Rows from a pointing dataset:

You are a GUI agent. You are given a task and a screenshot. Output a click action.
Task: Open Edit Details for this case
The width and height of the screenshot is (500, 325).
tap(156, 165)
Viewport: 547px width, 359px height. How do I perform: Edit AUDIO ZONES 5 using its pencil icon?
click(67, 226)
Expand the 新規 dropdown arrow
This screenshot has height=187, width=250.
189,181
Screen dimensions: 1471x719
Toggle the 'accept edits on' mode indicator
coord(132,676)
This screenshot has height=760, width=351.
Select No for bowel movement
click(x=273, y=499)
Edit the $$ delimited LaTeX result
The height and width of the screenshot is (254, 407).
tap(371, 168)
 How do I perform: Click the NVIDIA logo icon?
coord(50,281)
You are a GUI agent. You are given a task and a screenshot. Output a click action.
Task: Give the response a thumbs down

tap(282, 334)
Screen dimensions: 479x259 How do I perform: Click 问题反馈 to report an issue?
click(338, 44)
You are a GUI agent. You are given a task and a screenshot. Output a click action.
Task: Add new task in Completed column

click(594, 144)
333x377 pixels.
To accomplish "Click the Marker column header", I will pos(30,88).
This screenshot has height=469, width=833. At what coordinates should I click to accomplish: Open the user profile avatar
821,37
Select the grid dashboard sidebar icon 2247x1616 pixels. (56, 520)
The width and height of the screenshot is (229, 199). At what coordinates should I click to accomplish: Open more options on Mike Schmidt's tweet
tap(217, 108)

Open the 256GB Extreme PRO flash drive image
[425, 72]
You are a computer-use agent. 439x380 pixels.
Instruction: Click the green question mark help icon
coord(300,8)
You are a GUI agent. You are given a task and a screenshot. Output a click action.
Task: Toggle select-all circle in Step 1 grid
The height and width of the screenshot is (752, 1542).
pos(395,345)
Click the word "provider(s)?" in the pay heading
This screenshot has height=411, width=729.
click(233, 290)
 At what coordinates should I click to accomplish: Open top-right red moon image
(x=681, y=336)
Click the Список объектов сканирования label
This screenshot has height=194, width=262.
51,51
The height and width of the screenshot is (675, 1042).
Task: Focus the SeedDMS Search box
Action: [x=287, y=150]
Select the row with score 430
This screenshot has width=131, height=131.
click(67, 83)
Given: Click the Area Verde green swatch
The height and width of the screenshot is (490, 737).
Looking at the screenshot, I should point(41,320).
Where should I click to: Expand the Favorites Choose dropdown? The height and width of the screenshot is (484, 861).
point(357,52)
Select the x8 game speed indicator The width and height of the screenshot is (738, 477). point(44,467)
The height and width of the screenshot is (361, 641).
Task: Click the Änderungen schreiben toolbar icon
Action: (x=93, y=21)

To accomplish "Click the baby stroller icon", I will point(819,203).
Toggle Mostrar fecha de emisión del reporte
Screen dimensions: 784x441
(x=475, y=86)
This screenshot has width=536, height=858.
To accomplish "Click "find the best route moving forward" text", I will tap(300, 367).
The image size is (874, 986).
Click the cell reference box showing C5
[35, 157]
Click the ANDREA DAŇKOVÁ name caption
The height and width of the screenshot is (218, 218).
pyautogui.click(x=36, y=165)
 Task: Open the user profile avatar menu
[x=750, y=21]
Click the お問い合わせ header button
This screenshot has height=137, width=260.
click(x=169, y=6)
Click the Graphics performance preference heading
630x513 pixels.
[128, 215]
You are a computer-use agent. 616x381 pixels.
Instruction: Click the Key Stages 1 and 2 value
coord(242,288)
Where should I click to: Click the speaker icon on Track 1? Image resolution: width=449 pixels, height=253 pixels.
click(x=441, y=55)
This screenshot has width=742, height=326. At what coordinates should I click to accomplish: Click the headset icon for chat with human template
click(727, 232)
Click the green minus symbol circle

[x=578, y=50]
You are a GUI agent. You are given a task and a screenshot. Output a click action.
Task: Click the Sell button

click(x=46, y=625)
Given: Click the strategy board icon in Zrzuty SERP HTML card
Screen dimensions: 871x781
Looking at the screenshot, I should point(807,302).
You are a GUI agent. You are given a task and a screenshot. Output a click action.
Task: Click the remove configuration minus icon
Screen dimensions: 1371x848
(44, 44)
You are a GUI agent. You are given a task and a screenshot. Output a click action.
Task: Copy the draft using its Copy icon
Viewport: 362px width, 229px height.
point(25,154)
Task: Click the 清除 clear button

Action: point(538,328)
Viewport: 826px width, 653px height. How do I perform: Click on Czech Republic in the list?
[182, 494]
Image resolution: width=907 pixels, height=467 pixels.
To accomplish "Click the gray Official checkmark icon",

CHALLENGE :: Gather every line of the rows above that contains the word "column". Letter case counts.

FINISHED ANSWER ::
Task: Add new task in Completed column
To accomplish "Click the Marker column header", I will pos(30,88).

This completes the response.